Aim of the task: If pictures appear among the lines below, leave them out while you return exactly the lines from the one with "CASCO: ce este, ce" through the one with "Analýzy (84, 200)".

Data provided:
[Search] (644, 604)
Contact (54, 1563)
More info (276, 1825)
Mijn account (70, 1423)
==
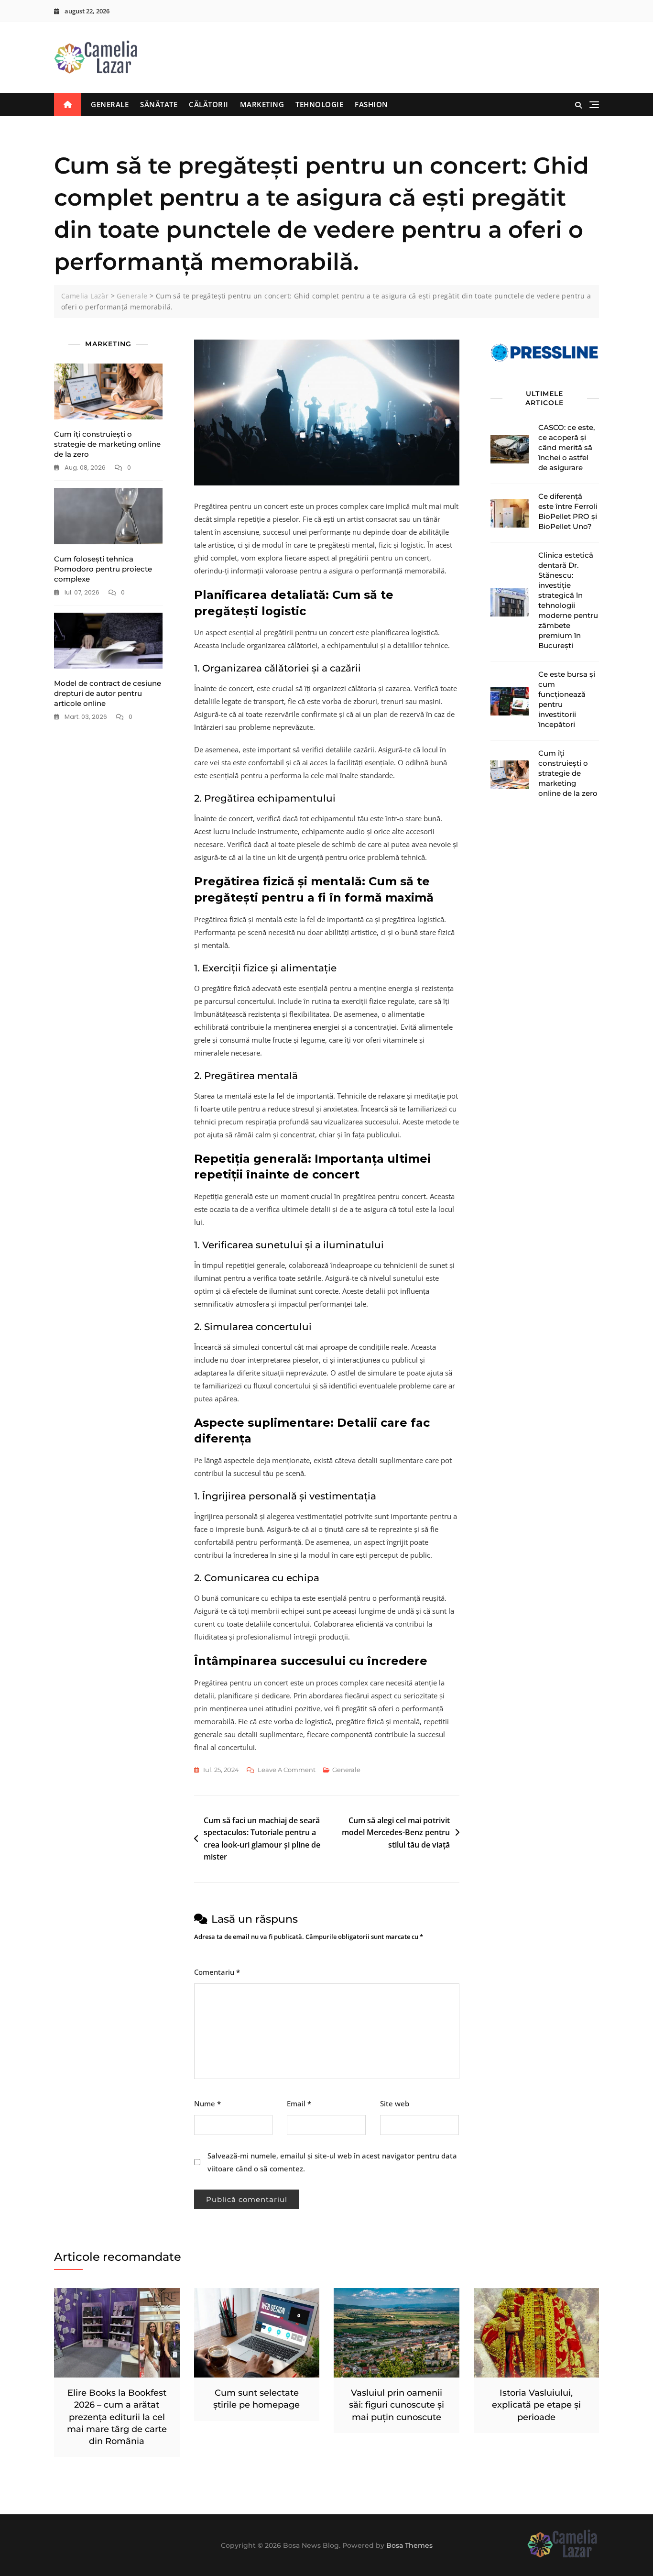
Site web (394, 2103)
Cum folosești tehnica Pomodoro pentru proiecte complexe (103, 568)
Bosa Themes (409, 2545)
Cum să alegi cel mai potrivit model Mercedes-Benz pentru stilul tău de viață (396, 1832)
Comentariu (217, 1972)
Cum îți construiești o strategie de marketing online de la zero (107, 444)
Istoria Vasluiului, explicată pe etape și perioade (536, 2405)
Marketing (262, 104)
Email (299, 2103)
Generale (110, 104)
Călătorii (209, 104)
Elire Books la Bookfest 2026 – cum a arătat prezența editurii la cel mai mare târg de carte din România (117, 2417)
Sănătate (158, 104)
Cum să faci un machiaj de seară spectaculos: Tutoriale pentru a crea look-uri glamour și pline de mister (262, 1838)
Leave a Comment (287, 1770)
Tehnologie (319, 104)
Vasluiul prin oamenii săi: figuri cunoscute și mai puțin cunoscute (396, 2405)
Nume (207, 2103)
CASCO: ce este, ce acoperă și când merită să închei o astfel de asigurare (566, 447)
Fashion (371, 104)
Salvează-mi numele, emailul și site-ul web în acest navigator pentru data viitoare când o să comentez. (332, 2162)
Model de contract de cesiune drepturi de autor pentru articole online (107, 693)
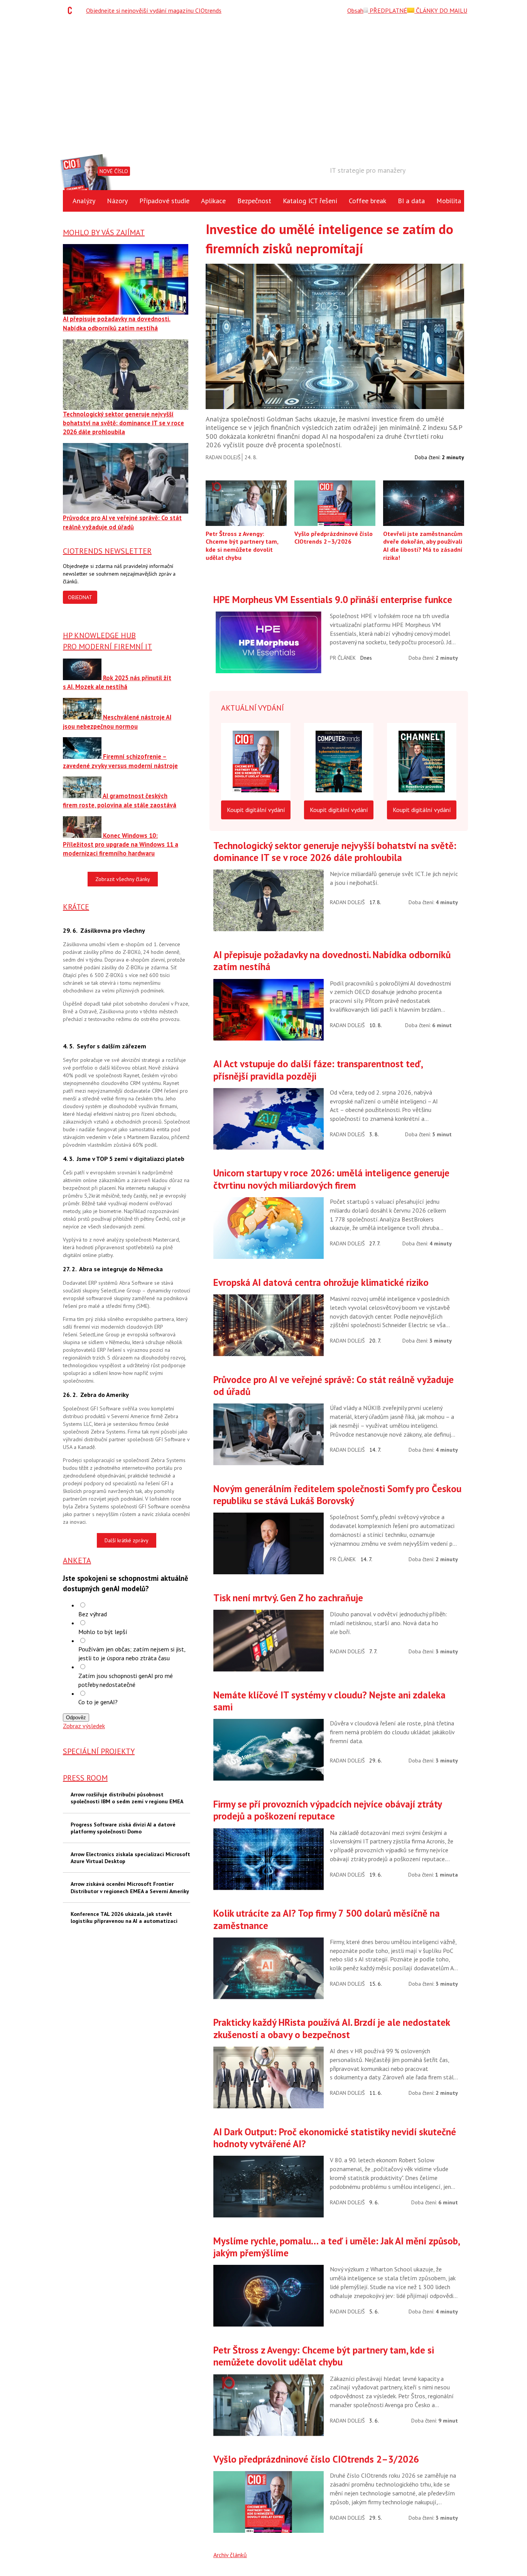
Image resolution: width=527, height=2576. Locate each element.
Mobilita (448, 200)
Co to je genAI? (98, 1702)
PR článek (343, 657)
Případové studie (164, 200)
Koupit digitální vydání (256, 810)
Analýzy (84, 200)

Answer space:
CASCO: ce este, ce acoperă și când merită să închei o astfel de asigurare (566, 447)
Fashion (371, 104)
Salvează-mi numele, emailul și site-ul web în acest navigator pentru data viitoare când o să comentez. (332, 2162)
Model de contract de cesiune drepturi de autor pentru articole online (107, 693)
Image resolution: width=527, height=2576. Locate each element.
Mobilita (448, 200)
Co to je genAI? (98, 1702)
PR článek (343, 657)
Případové studie (164, 200)
Koupit digitální vydání (256, 810)
Analýzy (84, 200)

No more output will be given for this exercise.